Hätte bei "suche lenkrad" eher an assetto corsa, race department, project cars usw. gedacht.


----------



## tsd560ti (27. November 2018)

Ich denke für diese Spiele sollte es schon ein günstigeres Lenkrad wie ein Thrustmaster TMX tun. 
Für ein bisschen ForceFeedback und kurbeln von Demolotion Derby bis Truck Simulator reicht (mir persönlich) das locker aus.


----------



## JackA (27. November 2018)

Ich würde nur Simulationen mit Lenkrad spielen wollen. Bei Fun-Games wie Wreckfest würde ich, und tu Ich auch, definitiv auf einen Controller setzen.


----------



## Herbststurm (27. November 2018)

Es sollte schon ein wenig Qualität besitzen, ansonsten kann man auch gleich beim XBox-Pad bleiben.

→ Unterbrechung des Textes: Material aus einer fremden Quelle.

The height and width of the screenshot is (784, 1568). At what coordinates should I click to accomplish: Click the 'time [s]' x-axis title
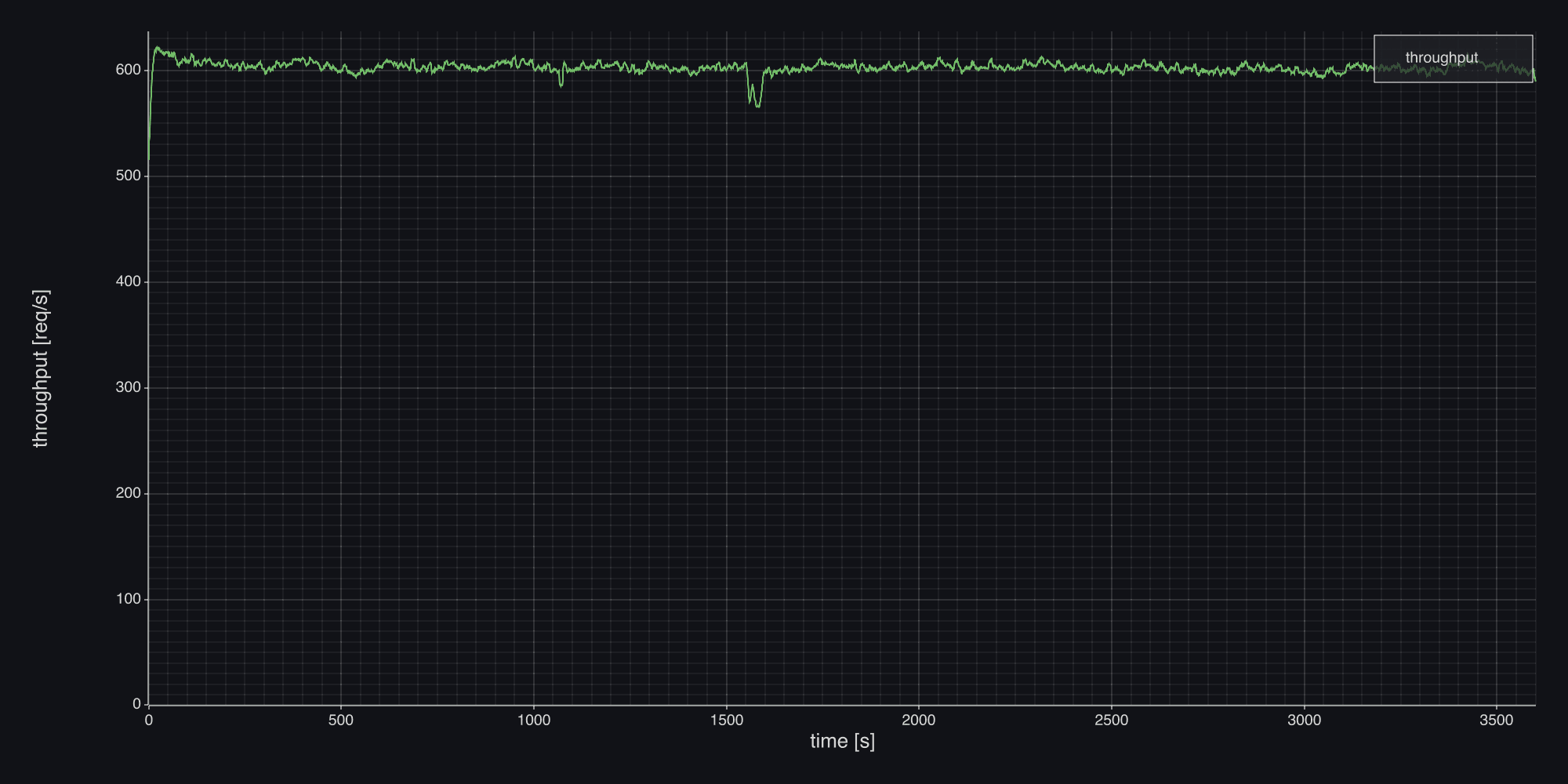click(842, 741)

Vielleicht hilft der Thread weiter auch wenn es da eher um RennSims geht:
Lenkrad-Pedal-Systeme für Simulationen?


----------



## Hoegaardener (27. November 2018)

Oh, danke fuer Eure Antworten. Einen Controller mit Rumble habe ich natuerlich (bin kein k/m Spieler). Das bringt mich dann doch sehr zum Nachdenken, ich dachte bei meinen beiden Spielen sei ein Lenkrad ein garantierter Mehrspassbringer.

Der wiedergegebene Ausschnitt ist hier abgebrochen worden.